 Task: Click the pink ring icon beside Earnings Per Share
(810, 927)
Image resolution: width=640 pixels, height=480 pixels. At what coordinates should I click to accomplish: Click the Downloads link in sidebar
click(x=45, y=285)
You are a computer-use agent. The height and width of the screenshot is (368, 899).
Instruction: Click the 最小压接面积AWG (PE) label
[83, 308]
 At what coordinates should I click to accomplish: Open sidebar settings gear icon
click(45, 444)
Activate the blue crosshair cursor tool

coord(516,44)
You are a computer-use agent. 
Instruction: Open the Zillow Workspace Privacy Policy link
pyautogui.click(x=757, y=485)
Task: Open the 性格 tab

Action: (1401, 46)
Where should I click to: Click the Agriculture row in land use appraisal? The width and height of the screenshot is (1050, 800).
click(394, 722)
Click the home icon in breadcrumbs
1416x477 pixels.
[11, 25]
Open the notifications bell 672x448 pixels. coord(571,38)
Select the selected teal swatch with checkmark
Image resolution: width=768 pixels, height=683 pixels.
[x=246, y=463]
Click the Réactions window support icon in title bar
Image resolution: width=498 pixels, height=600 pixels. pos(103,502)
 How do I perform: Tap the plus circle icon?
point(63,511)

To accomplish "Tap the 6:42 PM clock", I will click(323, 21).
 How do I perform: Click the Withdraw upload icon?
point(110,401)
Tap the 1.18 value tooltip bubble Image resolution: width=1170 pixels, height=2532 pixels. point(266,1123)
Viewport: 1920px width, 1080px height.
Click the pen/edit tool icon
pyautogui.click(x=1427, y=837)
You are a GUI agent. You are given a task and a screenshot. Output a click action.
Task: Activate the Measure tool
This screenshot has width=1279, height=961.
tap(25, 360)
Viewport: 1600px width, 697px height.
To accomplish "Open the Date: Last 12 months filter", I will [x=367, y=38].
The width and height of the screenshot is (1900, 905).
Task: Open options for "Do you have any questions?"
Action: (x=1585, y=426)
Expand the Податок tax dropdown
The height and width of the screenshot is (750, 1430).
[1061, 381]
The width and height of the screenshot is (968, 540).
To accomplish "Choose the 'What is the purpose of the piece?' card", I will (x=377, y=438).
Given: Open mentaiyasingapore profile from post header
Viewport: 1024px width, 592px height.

┄┄┄┄┄┄┄┄┄┄

* _Assignment_
Write all of the records out exactly, including every line.

* _Solution to the exercise_
 Task: Click the pink ring icon beside Earnings Per Share
(810, 927)
Image resolution: width=640 pixels, height=480 pixels. At what coordinates should I click to accomplish: Click the Downloads link in sidebar
click(x=45, y=285)
You are a computer-use agent. The height and width of the screenshot is (368, 899).
Instruction: Click the 最小压接面积AWG (PE) label
[83, 308]
 At what coordinates should I click to accomplish: Open sidebar settings gear icon
click(45, 444)
Activate the blue crosshair cursor tool

coord(516,44)
You are a computer-use agent. 
Instruction: Open the Zillow Workspace Privacy Policy link
pyautogui.click(x=757, y=485)
Task: Open the 性格 tab

Action: (1401, 46)
Where should I click to: Click the Agriculture row in land use appraisal? The width and height of the screenshot is (1050, 800).
click(394, 722)
Click the home icon in breadcrumbs
1416x477 pixels.
[11, 25]
Open the notifications bell 672x448 pixels. coord(571,38)
Select the selected teal swatch with checkmark
Image resolution: width=768 pixels, height=683 pixels.
[x=246, y=463]
Click the Réactions window support icon in title bar
Image resolution: width=498 pixels, height=600 pixels. pos(103,502)
 How do I perform: Tap the plus circle icon?
point(63,511)

To accomplish "Tap the 6:42 PM clock", I will click(323, 21).
 How do I perform: Click the Withdraw upload icon?
point(110,401)
Tap the 1.18 value tooltip bubble Image resolution: width=1170 pixels, height=2532 pixels. point(266,1123)
Viewport: 1920px width, 1080px height.
Click the pen/edit tool icon
pyautogui.click(x=1427, y=837)
You are a GUI agent. You are given a task and a screenshot. Output a click action.
Task: Activate the Measure tool
This screenshot has width=1279, height=961.
tap(25, 360)
Viewport: 1600px width, 697px height.
To accomplish "Open the Date: Last 12 months filter", I will [x=367, y=38].
The width and height of the screenshot is (1900, 905).
Task: Open options for "Do you have any questions?"
Action: (x=1585, y=426)
Expand the Податок tax dropdown
The height and width of the screenshot is (750, 1430).
[1061, 381]
The width and height of the screenshot is (968, 540).
To accomplish "Choose the 'What is the purpose of the piece?' card", I will (x=377, y=438).
Given: Open mentaiyasingapore profile from post header
Viewport: 1024px width, 592px height.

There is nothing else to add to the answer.